I interviewed Brynner once when he was touring The King and I, and it was an unpleasant experience, an unpleasant interview. It reached a point where I said, “I don’t think you really want to do this; we can do this some other time,” and finally he said, “No, no it’s okay.”
But he made it be known that he was the driving force behind The Magnificent Seven, and there are probably about 15 people who would step forward, or who at one time could have stepped forward, and challenged that.
What do you suppose makes The Magnificent Seven so good?
For one thing, The Magnificent Seven is incredibly stylized; it’s as much a Musical as it is a Western. It works in the way something like West Side Story worked, which came out around the same time. But when we were kids, we went to The Magnificent Seven and Gunfight At the O.K. Corral, which was also very stylized, and we’d come back home to the backyard and argue who was gonna play Doc Holliday. Doc Holliday was the role you wanted to play.
Gunfight and The Magnificent Seven are very slick, very romantic; they just have a wonderful look about them. But John Carpenter points to The Magnificent Seven as the last hurrah, the last of that kind of film. From then on, it was The Wild Bunch and Spaghetti Westerns.
Another thing, I think you have to keep in mind, especially in The Magnificent Seven, you’ve got Steve McQueen and James Coburn; these are actors who grew up watching movies. They had a movie sense. There was enough of an opening in that script, because it was partially written but not complete, that there was the possibility of improvisation. Robert Vaughn, for example, came up with that great death scene where his cheek slides down the wall—this was a bit of business that Vaughn wanted to try. And it’s the same kind of thing you did when you were a kid, the kind of death you wanted—over the top, theatrical, flamboyant. Certainly, Magnificent Seven is all these things.
The Magnificent Seven and The Great Escape are adult pictures for kids.
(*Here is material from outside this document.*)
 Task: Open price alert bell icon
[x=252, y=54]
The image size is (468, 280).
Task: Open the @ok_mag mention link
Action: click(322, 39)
I think you’re right. I have a friend who has boys who are 11 and 13. Because she knows of my passion for Sturges and the fact that I’ve been working on this book, she introduced her kids to The Great Escape, and they fell in love with it. It’s a load of fun, really, really a lot of fun. And it really holds up as one of the most entertaining films ever made.
Bad Day At Black Rock may be Sturges’s best picture, but it’s a much more serious film.
I think of Bad Day At Black Rock as a Western as well, a modern-era Western, as it takes place in the months just after the end of WWII. Whenever Bad Day At Black Rock came up, Sturges said, “It doesn’t get any better than that. The screenplay came to me and we didn’t have to change anything. It was perfect.” But what Sturges did was, they got rid of a lot of secondary characters in the town. There were other people with lines, but he pared them away, and that was, again, part of Sturges’s genius. He talked about making it into a Greek tragedy by just having X number of players, and only those characters who are intrinsically involved in the moving of the plot would survive those edits.
David Thomson said that the Western was the genre Sturges did best.
Well, as a kid [Sturges] read Western pulps and played cowboys; certainly, he grew up watching the great silent Western stars, so it was a natural for him. And he spent some time on a kind of a dude ranch when visiting a friend when he was a kid. He had a love of the outdoors instilled in him by his mother Grace. When you have that, you’re naturally drawn to the Western.